By Aaron Katersky, Josh Margolin and Jessica Wilder
NEW YORK-New York City officials conceded Friday that human error at the troubled new 911 system delayed emergency medical technicians from responding to the scene where a 4-year-old girl was struck by a car and killed.
"It wasn't picked up by the person that should have been reading that screen," New York City Fire Commissioner Sal Cassano said today.
After an internal review the FDNY discovered a three-to-four minute gap between the time the call appeared on the computer screen and the time the ambulance was dispatched to the spot where Ariel Russo was hit by a driver fleeing police.
"They just failed to read the screen," Cassano said. "We'll deal with that."
Cassano said this was human error but it follows technological breakdowns at the city's new 911 system despite the $2 billion cost.
The system went down on four separate occasions last week, including an 11-minute outage May 29, its first day, when operators were unable to automatically route information to police, fire or EMS dispatchers. The next day it broke down twice, for about an hour in the middle of the day and later that night for roughly two minutes, prompting criticism.
City Comptroller John Liu said the city's safety is being "held hostage to troubled technology."

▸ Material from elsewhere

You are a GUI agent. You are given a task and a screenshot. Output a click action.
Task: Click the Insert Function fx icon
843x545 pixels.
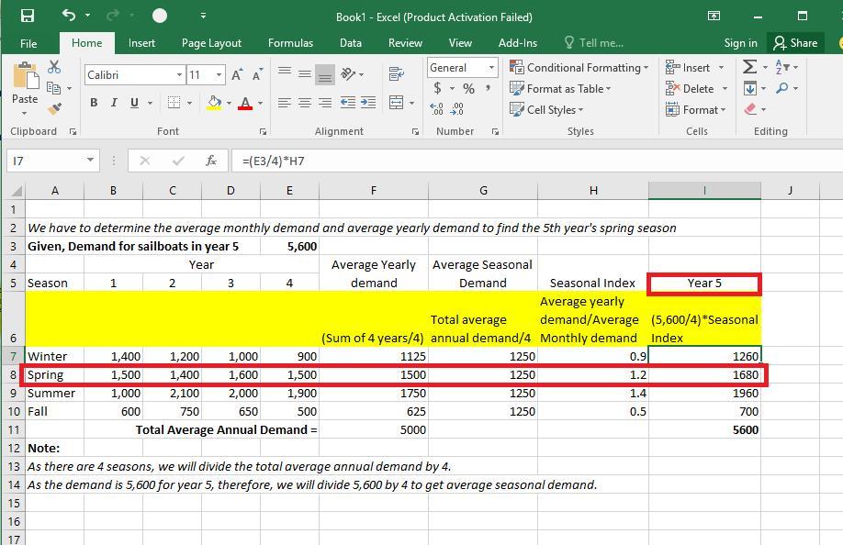[x=210, y=161]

Mayor Mike Bloomberg has defended the new system. "It has some bugs in it. all new systems have," Bloomberg has said. "You wish you didn't have bugs but that is not the real world."
A scathing report submitted to Mayor Bloomberg's office by city consultants more than two years ago foreshadowed the problems the city would have in installing the new police-dispatch system:
"Development efforts continue with little to no cross-agency coordination or common vision, resulting in excessive development costs, schedule delays and interface complexity," according to the report reviewed by ABC News. "Operational improvements to processes haven't been established."